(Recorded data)
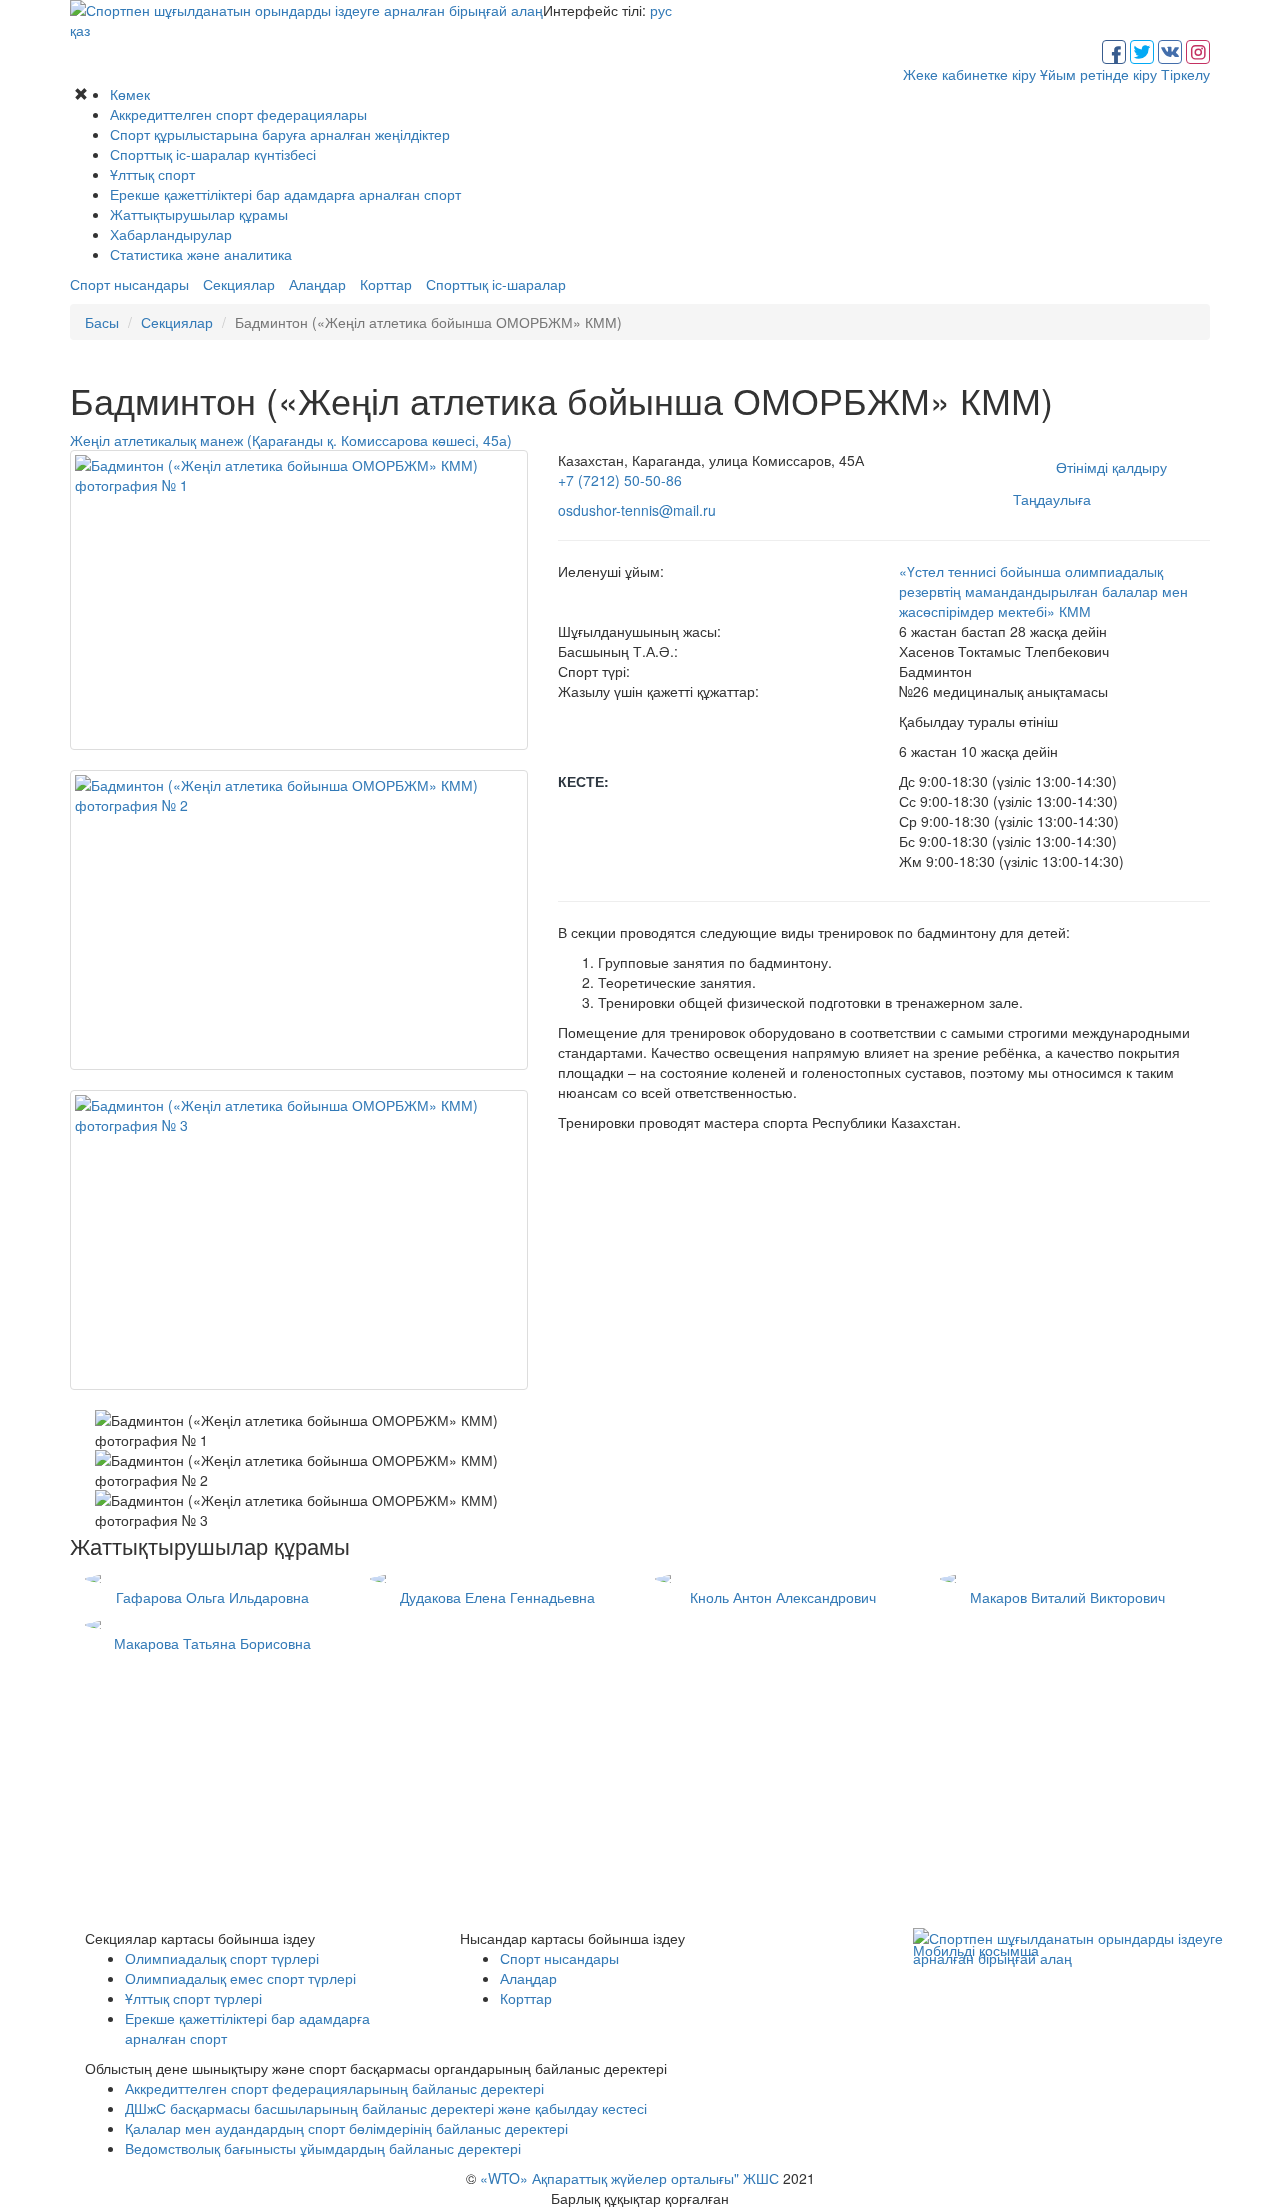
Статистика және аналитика (201, 254)
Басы (102, 322)
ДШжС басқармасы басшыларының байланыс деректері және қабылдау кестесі (386, 2108)
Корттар (386, 284)
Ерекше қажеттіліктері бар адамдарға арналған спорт (285, 194)
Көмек (130, 94)
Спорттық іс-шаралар (496, 284)
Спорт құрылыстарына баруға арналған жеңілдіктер (280, 134)
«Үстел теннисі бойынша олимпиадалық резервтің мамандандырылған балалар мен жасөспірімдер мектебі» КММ (1043, 591)
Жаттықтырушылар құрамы (199, 214)
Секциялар (239, 284)
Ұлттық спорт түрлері (193, 1998)
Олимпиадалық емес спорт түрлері (240, 1978)
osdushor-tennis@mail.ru (637, 510)
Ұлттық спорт (152, 174)
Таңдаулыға (1052, 499)
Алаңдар (317, 284)
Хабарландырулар (171, 234)
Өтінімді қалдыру (1111, 467)
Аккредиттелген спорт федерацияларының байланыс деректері (334, 2088)
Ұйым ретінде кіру (1098, 74)
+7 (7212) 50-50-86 (620, 480)
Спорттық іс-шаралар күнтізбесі (213, 154)
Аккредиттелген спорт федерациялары (238, 114)
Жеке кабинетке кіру (969, 74)
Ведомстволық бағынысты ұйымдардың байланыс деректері (323, 2148)
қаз (80, 30)
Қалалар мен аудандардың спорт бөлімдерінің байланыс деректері (346, 2128)
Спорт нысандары (129, 284)
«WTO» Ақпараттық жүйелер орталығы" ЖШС (629, 2178)
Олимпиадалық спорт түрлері (222, 1958)
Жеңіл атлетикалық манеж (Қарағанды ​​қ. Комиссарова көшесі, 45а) (291, 440)
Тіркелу (1185, 74)
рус (661, 10)
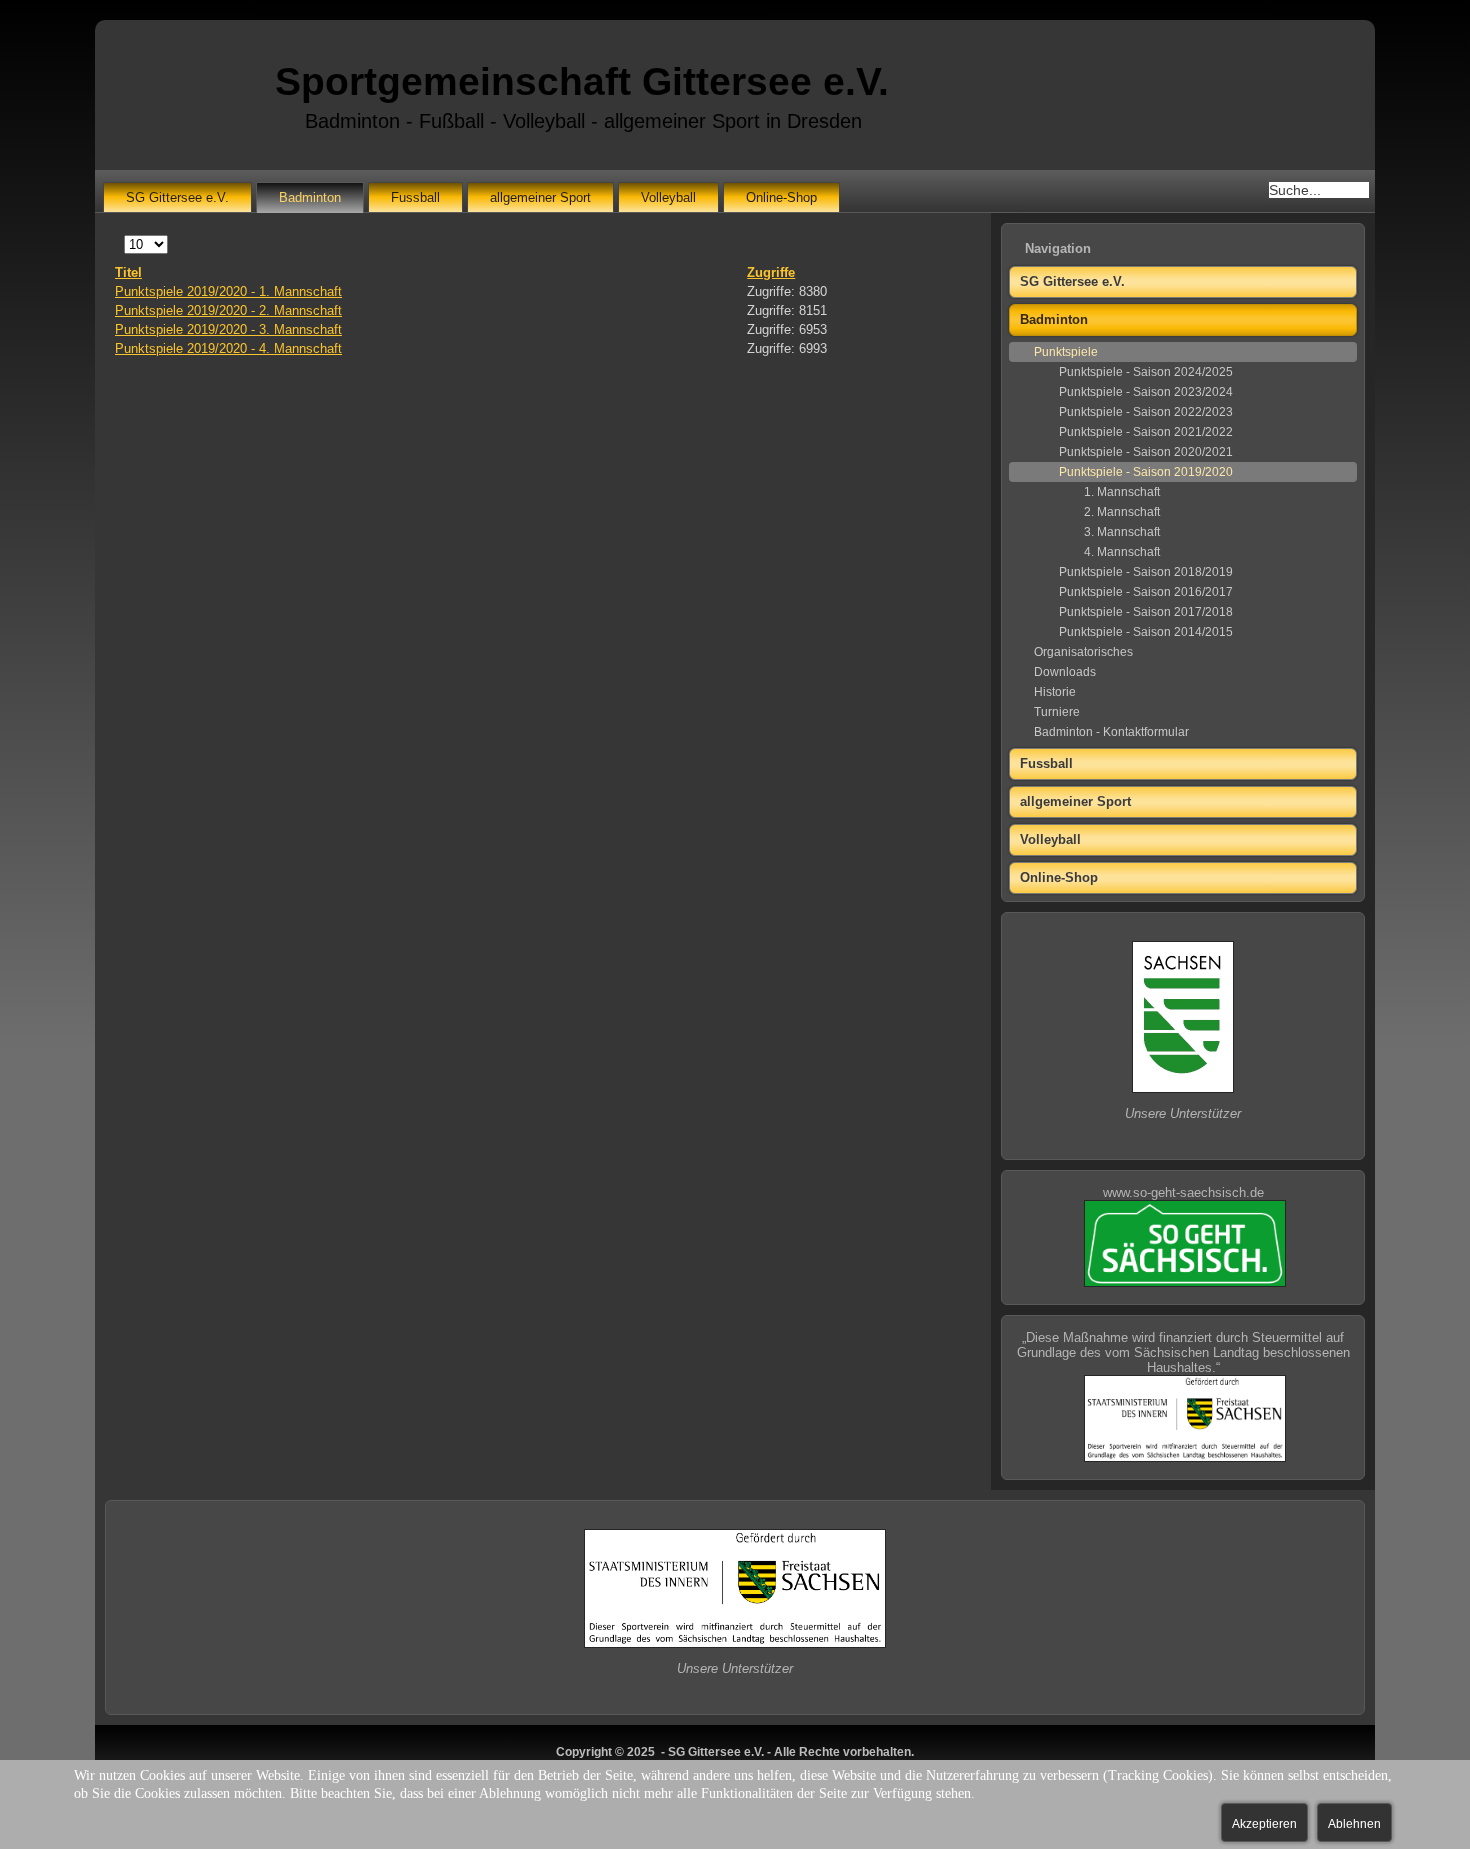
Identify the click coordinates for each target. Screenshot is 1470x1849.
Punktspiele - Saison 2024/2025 (1146, 372)
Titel (128, 272)
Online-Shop (781, 197)
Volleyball (668, 197)
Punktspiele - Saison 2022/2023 (1146, 412)
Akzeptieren (1264, 1824)
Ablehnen (1354, 1824)
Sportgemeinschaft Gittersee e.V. (582, 81)
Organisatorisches (1083, 652)
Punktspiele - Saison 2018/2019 (1146, 572)
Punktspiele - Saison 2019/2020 (1146, 472)
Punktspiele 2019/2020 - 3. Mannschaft (228, 329)
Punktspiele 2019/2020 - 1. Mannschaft (228, 291)
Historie (1055, 692)
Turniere (1057, 712)
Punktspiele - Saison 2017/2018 (1146, 612)
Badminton (310, 197)
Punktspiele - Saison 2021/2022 (1146, 432)
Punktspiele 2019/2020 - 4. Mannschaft (228, 348)
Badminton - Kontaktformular (1111, 732)
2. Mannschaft (1122, 512)
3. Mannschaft (1122, 532)
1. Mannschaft (1122, 492)
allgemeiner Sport (540, 197)
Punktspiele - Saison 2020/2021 (1146, 452)
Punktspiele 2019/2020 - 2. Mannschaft (228, 310)
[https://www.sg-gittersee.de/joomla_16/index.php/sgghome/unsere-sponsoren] (1183, 1088)
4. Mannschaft (1122, 552)
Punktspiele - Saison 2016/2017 (1146, 592)
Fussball (415, 197)
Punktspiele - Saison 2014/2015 (1146, 632)
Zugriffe (771, 272)
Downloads (1065, 672)
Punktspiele (1066, 352)
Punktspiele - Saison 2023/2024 (1146, 392)
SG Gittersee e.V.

:: What the task requires ::
Copy out exactly, with no pictures, the lines of the data from the first one through the line bearing "Спорттық іс-шаралар (496, 284)".

:: Expected output ::
Статистика және аналитика (201, 254)
Басы (102, 322)
ДШжС басқармасы басшыларының байланыс деректері және қабылдау кестесі (386, 2108)
Корттар (386, 284)
Ерекше қажеттіліктері бар адамдарға арналған спорт (285, 194)
Көмек (130, 94)
Спорттық іс-шаралар (496, 284)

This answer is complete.